Kafkasya'nın unutulmaz mücahidi: Şeyh Şamil

Kafkasya'nın unutulmaz mücahidi: Şeyh Şamil
Gönüllü dağlılardan oluşan küçük ordusuyla 25 yıllık mücadelede Rus Çarlık İmparatorluğuna diz çöktüren Kafkas Kartalı Şeyh Şamil, vefatının 154'üncü yıl dönümünde rahmetle yâd ediliyor.

Âlim ve büyük bir İslam mücahidi olan, aynı zamanda Kafkas dağlarının kartalı olarak adlandırılan, İslam gençliğine mücadelesiyle örnek olan Şeyh Şamil, bundan 154 yıl önce 4 Şubat 1871 tarihinde hayata gözlerini yumarken, adı bugün bile gönüllerde ve İslami mücadele sahasında yaşıyor.

Rus Çarlık İmparatorluğu, Karadeniz ve Hazar Denizi arasındaki geniş alanlar üzerinde hâkimiyet kurmasının ardından bu bölgelerde Müslümanlara yönelik büyük zulümler icra etti.

Rus hâkimiyetine karşı koydu

Bu zulümlere karşı en ciddi karşılığı ise Şeyh Şamil verdi. Şeyh Şamil'in mücadelesi tüm Rus yönetimine karşı Kuzey Kafkasya'da Müridizm'in yayılmasıyla başladı. Şamil, Kafkasya'da "kurtuluş yolunu arayan" Nakşi tarikatına tabi olan müridleri "cihad" kavramıyla birleştirerek Rus hâkimiyetine karşı koydu.

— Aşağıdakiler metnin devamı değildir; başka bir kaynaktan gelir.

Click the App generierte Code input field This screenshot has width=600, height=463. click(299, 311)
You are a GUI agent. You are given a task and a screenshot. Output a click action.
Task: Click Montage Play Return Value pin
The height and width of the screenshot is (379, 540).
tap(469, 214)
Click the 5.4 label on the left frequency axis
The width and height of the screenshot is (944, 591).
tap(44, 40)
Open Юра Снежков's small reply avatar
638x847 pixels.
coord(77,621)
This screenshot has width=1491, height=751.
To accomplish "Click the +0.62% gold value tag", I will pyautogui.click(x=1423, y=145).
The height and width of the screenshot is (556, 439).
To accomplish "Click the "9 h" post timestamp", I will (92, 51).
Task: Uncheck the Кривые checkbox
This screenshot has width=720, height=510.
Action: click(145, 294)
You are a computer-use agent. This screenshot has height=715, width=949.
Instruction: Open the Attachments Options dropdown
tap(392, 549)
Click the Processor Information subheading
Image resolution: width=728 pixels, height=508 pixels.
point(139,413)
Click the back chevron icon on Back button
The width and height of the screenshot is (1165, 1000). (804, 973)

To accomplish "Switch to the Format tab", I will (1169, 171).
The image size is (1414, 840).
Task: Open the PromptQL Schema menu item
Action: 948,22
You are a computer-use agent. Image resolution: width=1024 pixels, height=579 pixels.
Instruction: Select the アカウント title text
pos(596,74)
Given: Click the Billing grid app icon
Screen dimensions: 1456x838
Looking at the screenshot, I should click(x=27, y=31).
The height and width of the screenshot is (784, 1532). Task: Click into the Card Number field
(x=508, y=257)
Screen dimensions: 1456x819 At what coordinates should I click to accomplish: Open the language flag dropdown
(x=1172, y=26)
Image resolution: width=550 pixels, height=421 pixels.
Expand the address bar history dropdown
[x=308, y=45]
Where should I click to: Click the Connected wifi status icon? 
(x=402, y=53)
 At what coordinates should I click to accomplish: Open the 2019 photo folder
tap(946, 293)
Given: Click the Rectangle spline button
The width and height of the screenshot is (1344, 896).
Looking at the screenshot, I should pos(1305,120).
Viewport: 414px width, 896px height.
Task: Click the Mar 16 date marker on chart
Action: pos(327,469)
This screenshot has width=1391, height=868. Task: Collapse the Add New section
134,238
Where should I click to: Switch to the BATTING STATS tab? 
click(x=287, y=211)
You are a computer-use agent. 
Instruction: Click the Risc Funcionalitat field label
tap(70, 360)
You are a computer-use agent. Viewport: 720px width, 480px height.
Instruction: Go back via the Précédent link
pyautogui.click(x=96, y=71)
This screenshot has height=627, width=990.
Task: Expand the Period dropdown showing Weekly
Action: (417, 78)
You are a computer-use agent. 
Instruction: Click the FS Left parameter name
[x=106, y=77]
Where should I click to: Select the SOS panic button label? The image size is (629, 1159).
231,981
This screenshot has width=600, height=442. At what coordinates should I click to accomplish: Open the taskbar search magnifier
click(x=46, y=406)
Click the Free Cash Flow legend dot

Şeyh Şamil iyi bir eğitim almıştı. İlk zamanlar Kadı-Molla'nın saflarına katıldı ve hızlı bir ilerleyiş sağladı. Kadı Molla'nın ölümünden sonra İmam Hamzat'ın en yakın müridlerinden oldu ve imamlığa da 1834'de Hamzat'ın şehid edilmesiyle geçti. İmam Şamil, böylece müminlerin Kafkasya'daki lideri ve cihadın komutanı oldu. Şeyh Şamil'in en büyük başarısı, dağlılardan düzenli bir ordu oluşturması ve Çeçenistan ile Dağıstan topraklarında "İslam Şeriat Hukuku" temelinde gerçek bir devlet kurmayı başarmasıydı.

Rus kalelerini fethetti

1838 yılı Dağıstan ve Çeçenistan'da oldukça sakin geçti. 1839 Mayıs'ında General Grabbe, 30 bin kişilik ordusuyla Şeyh Şâmil'e karşı sefere çıktı. Şâmil, Ahulgoh'a çekilmek zorunda kaldı. Ruslar 4 Eylül 1839'da Ahulgoh'u ele geçirse de binlerce kayıp verdi. Ahulgoh savunması, Kafkasya direnişinin bir dönüm noktası oldu. Kuşatmadan yedi müridiyle birlikte kurtulan Şeyh Şâmil önce İçkeri'yeye gitti. Bölgedeki bazı nâiblerle hanları kendi yanına çeken Şeyh Şâmil, 1841 yılının ilk yarısını Çeçenistan ve Dağıstan'da Ruslara karşı düzenleyeceği saldırılar için hazırlık yapmakla geçirdi. Kasım 1841 sonlarında Dağıstan'a girdi. 1842 yılına girerken Şeyh Şâmil, Çeçenistan ve Dağıstan'ın tek hâkimi oldu. 1843 Eylül'ünde, Ensal'i ve Avaristan'daki bütün Rus kalelerini fethetti.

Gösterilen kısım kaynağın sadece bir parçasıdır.